Saved data entries
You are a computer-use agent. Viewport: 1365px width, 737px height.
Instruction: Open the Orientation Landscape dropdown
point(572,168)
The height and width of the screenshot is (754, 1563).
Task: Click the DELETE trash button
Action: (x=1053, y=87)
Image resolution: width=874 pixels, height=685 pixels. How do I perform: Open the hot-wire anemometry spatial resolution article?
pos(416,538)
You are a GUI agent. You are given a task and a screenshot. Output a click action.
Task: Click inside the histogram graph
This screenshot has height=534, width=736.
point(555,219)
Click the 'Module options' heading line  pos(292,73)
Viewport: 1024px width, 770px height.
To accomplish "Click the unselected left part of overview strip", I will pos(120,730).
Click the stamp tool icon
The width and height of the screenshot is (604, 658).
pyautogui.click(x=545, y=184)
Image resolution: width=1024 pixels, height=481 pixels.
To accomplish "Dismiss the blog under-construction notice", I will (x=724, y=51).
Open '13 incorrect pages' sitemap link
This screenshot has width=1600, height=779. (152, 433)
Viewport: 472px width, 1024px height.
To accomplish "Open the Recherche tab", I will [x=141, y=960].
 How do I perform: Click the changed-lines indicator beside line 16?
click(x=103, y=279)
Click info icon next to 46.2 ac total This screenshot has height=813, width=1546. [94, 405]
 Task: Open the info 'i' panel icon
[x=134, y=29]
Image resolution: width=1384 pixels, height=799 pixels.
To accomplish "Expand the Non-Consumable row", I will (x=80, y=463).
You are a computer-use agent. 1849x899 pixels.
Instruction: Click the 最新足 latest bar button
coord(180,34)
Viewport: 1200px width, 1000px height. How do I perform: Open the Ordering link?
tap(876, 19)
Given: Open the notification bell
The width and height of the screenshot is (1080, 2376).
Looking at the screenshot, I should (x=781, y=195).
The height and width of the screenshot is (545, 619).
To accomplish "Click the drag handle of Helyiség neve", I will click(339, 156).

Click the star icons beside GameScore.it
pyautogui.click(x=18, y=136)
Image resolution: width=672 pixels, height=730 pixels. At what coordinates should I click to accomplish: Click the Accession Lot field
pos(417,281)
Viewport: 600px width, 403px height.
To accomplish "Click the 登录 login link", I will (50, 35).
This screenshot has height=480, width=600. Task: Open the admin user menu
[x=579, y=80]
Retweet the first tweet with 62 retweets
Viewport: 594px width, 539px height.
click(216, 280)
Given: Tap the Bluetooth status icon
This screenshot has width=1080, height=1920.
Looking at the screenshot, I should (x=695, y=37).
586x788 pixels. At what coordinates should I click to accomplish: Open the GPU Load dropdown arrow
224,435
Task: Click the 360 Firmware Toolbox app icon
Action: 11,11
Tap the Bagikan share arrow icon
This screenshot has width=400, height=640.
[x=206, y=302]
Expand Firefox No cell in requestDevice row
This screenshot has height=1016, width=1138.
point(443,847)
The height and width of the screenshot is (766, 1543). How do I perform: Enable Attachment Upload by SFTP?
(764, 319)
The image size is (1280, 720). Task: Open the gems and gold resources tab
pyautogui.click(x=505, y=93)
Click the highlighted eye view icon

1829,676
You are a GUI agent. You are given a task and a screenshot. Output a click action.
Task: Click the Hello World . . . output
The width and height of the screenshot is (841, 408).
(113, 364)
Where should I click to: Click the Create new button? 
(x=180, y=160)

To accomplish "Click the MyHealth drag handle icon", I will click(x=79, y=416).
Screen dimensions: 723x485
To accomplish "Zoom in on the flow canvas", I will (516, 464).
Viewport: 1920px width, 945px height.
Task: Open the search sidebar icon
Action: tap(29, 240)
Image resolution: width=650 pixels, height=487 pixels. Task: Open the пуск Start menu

PROBLEM TO SOLVE
Copy the entries word for word.

RESPONSE TO THIS EXERCISE
You are a computer-use agent. Viewport: 1365px width, 737px height.
Instruction: Open the Orientation Landscape dropdown
point(572,168)
The height and width of the screenshot is (754, 1563).
Task: Click the DELETE trash button
Action: (x=1053, y=87)
Image resolution: width=874 pixels, height=685 pixels. How do I perform: Open the hot-wire anemometry spatial resolution article?
pos(416,538)
You are a GUI agent. You are given a task and a screenshot. Output a click action.
Task: Click inside the histogram graph
This screenshot has height=534, width=736.
point(555,219)
Click the 'Module options' heading line  pos(292,73)
Viewport: 1024px width, 770px height.
To accomplish "Click the unselected left part of overview strip", I will pos(120,730).
Click the stamp tool icon
The width and height of the screenshot is (604, 658).
pyautogui.click(x=545, y=184)
Image resolution: width=1024 pixels, height=481 pixels.
To accomplish "Dismiss the blog under-construction notice", I will (x=724, y=51).
Open '13 incorrect pages' sitemap link
This screenshot has width=1600, height=779. (152, 433)
Viewport: 472px width, 1024px height.
To accomplish "Open the Recherche tab", I will [x=141, y=960].
 How do I perform: Click the changed-lines indicator beside line 16?
click(x=103, y=279)
Click info icon next to 46.2 ac total This screenshot has height=813, width=1546. [94, 405]
 Task: Open the info 'i' panel icon
[x=134, y=29]
Image resolution: width=1384 pixels, height=799 pixels.
To accomplish "Expand the Non-Consumable row", I will (x=80, y=463).
You are a computer-use agent. 1849x899 pixels.
Instruction: Click the 最新足 latest bar button
coord(180,34)
Viewport: 1200px width, 1000px height. How do I perform: Open the Ordering link?
tap(876, 19)
Given: Open the notification bell
The width and height of the screenshot is (1080, 2376).
Looking at the screenshot, I should (x=781, y=195).
The height and width of the screenshot is (545, 619).
To accomplish "Click the drag handle of Helyiség neve", I will click(339, 156).

Click the star icons beside GameScore.it
pyautogui.click(x=18, y=136)
Image resolution: width=672 pixels, height=730 pixels. At what coordinates should I click to accomplish: Click the Accession Lot field
pos(417,281)
Viewport: 600px width, 403px height.
To accomplish "Click the 登录 login link", I will (50, 35).
This screenshot has height=480, width=600. Task: Open the admin user menu
[x=579, y=80]
Retweet the first tweet with 62 retweets
Viewport: 594px width, 539px height.
click(216, 280)
Given: Tap the Bluetooth status icon
This screenshot has width=1080, height=1920.
Looking at the screenshot, I should (x=695, y=37).
586x788 pixels. At what coordinates should I click to accomplish: Open the GPU Load dropdown arrow
224,435
Task: Click the 360 Firmware Toolbox app icon
Action: 11,11
Tap the Bagikan share arrow icon
This screenshot has width=400, height=640.
[x=206, y=302]
Expand Firefox No cell in requestDevice row
This screenshot has height=1016, width=1138.
point(443,847)
The height and width of the screenshot is (766, 1543). How do I perform: Enable Attachment Upload by SFTP?
(764, 319)
The image size is (1280, 720). Task: Open the gems and gold resources tab
pyautogui.click(x=505, y=93)
Click the highlighted eye view icon

1829,676
You are a GUI agent. You are given a task and a screenshot. Output a click action.
Task: Click the Hello World . . . output
The width and height of the screenshot is (841, 408).
(113, 364)
Where should I click to: Click the Create new button? 
(x=180, y=160)

To accomplish "Click the MyHealth drag handle icon", I will click(x=79, y=416).
Screen dimensions: 723x485
To accomplish "Zoom in on the flow canvas", I will (516, 464).
Viewport: 1920px width, 945px height.
Task: Open the search sidebar icon
Action: tap(29, 240)
Image resolution: width=650 pixels, height=487 pixels. Task: Open the пуск Start menu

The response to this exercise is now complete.